The Williams comeback fairy tale was over before it had really begun.

“I didn’t think I played well most of the time,” Williams said after the game. “I’m just trying to get rid of the rust. It’s normal. All I can do is play another tournament and play better.

A win on Monday, and perhaps an even more substantial run this week, would have been the legendary final moment in a career full of them. The seven-time major champion and former world No. 1 hadn’t played a singles match since the Chicago Women’s Open in August 2021, when she lost in the first round in straight sets to Su-Wei Hsieh.

Currently unranked due to lack of recent activity, Williams has been granted a wild card to play at the Citi Open. She called playing the tournament a “homecoming” in a statement, as she had played for the Washington World Tennis Team for nine seasons.

It would have been the perfect place to triumphantly launch his latest comeback.

His prolonged absence from the competition, in addition to his lackluster results in recent years (Williams has won just four matches since the start of 2020) sparked rampant retirement rumors earlier this season. But Williams surprised fans with his return to the mixed doubles court at Wimbledon earlier this summer teaming up with Jamie Murray.
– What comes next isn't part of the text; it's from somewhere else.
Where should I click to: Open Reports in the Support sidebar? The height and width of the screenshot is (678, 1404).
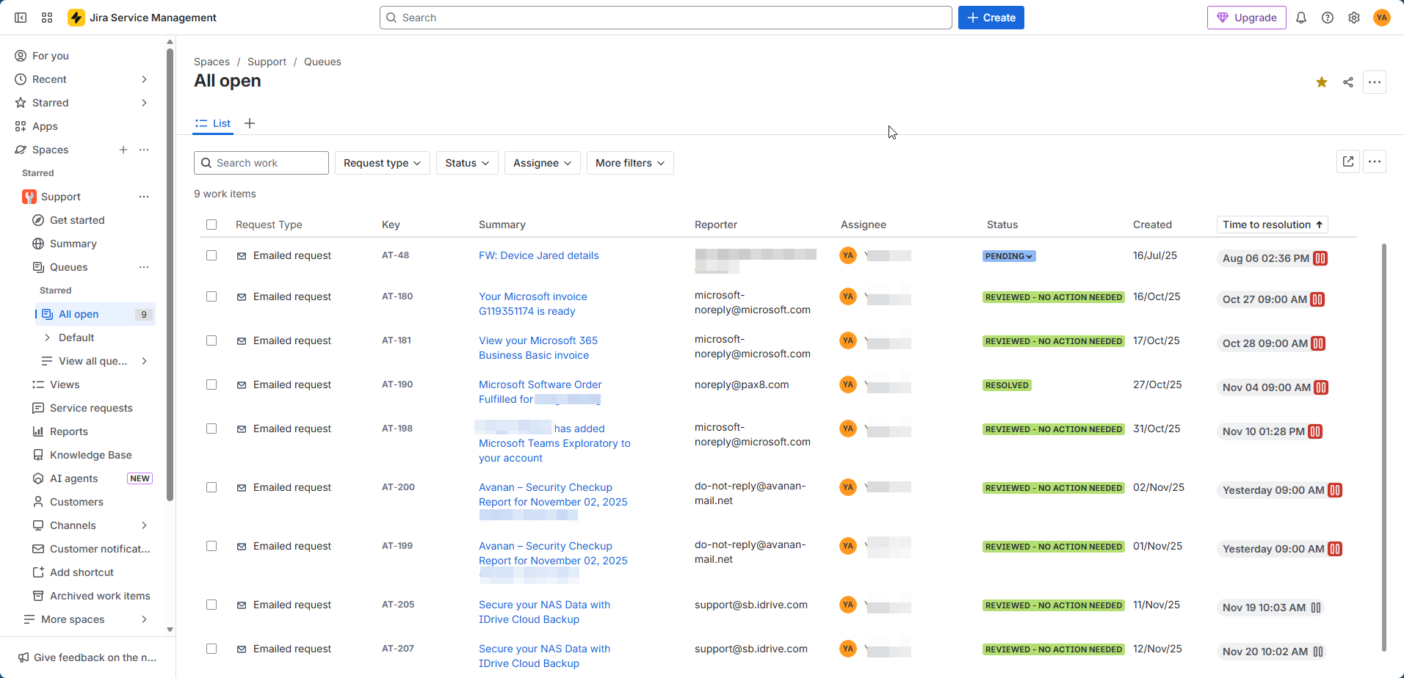point(69,431)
The duo – who were immediate fan favorites on the All England Club ground – reached the round of 16 before falling to Alicia Barnett and Jonny O’Mara in an epic clash that ended in a break. Tied 18-16 in the deciding set. .

Williams had no plans to play Wimbledon when she arrived in London, but said she was inspired by the return of her sister Serena and that she “saw the grass” and “was excited”. She and Murray received a late invitation to participate in the event. Perhaps rejuvenated by her time at that tournament, Williams was then given the wild card to play singles in Washington as well as the upcoming 1000 level tournaments in Toronto and Cincinnati. Williams will need a wild card to play in the US Open, which begins August 29, but she is expected to receive one for the final major of the year.

Williams will have two more opportunities to prepare for New York over the next few weeks, and there are certainly aspects of her Monday game against Marino that she can feel good about as she heads north of the border.

The future beyond New York remains much murkier. Williams gave some hints about her plans in the sport and was particularly tight-lipped when it came to questions about her touring status. Speculation about her inevitable retirement will likely continue, especially if she is unable to register a win in any of the preliminary events ahead of the US Open.

Still, as she showed for flashes on Monday, she may not be done yet. Williams spoke at length about her love for the game and competition, and she cited that as her main motivation for continuing at this point. As evidenced by the cheering crowds in the nation’s capital, tennis will be happy to have him for as long as possible.